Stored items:
◆ ◆ ◆

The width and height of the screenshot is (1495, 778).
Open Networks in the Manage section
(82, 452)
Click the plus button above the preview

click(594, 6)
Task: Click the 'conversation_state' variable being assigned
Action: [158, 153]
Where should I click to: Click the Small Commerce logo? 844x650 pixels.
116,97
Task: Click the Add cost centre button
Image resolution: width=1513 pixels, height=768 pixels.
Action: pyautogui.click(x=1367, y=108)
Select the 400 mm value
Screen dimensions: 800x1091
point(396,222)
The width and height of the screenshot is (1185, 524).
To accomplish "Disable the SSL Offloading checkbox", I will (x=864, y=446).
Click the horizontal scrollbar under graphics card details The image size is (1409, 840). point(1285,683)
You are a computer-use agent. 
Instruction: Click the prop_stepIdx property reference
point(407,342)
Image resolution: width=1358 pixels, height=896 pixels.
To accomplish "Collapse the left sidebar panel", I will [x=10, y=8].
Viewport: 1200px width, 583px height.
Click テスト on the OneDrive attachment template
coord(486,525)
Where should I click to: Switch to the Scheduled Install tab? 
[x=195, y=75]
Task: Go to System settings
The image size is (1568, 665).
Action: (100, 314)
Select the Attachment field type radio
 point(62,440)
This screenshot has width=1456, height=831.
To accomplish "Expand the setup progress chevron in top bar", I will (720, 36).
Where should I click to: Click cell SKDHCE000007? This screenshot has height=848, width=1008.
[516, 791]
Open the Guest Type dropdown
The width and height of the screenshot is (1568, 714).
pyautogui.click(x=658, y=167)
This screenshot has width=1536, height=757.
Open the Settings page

◆ ◆ ◆

Exercise details: The lines in the entries above that carry the word "will" must be copied.

Written response:
To accomplish "Disable the SSL Offloading checkbox", I will (x=864, y=446).
To accomplish "Collapse the left sidebar panel", I will [x=10, y=8].
To accomplish "Expand the setup progress chevron in top bar", I will (720, 36).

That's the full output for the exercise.